Safe work at heights must start at the top
Safe Work Australia reports that there have been 122 workplace fatalities as a result of workers falling from heights, with most occurring from roofs and ladders according to its most recent reporting period.
While it’s not possible to completely eliminate falling hazards since tradies will always need to climb up heights, these risks must be controlled so the chance that someone falls is as low as possible.
This is not as simple as choosing a preferred means to prevent someone falling, such as choosing an Elevating Work Platform (EWP) or a platform ladder.
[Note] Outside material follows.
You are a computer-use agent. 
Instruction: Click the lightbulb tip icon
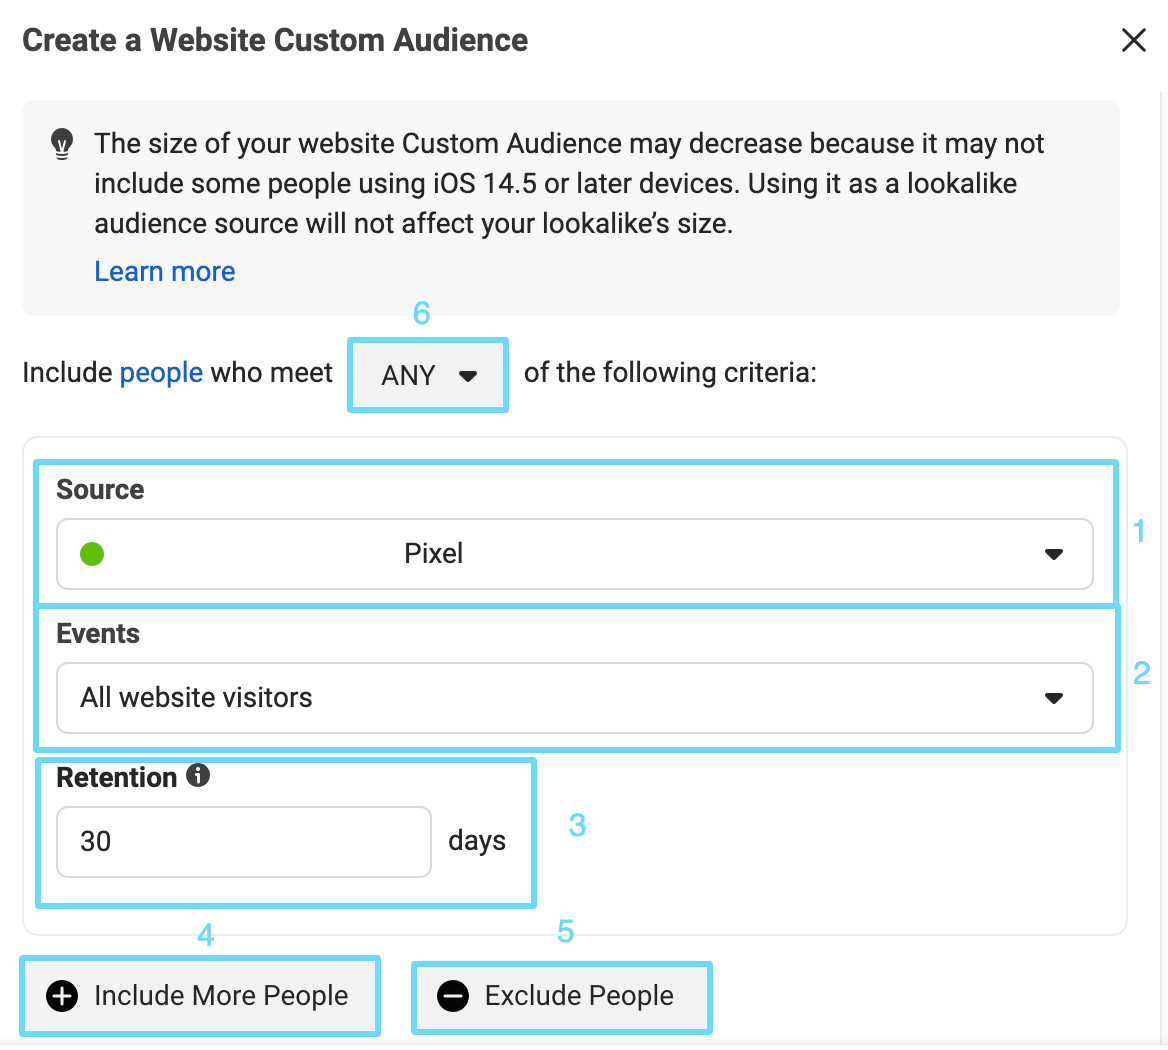(62, 146)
In order to comply with the Occupational Health & Safety Regulations (OHS Regulations) in Victoria, for example, employers and work groups must select the highest level of risk controls as is reasonably practicable, as the primary control, in conjunction with any lower-level controls that may be applied or are otherwise mandatory.
The performance of these control measures also must be monitored and reviewed to ensure new hazards are not introduced, or if controls continue to be the most effective available if circumstances on site change.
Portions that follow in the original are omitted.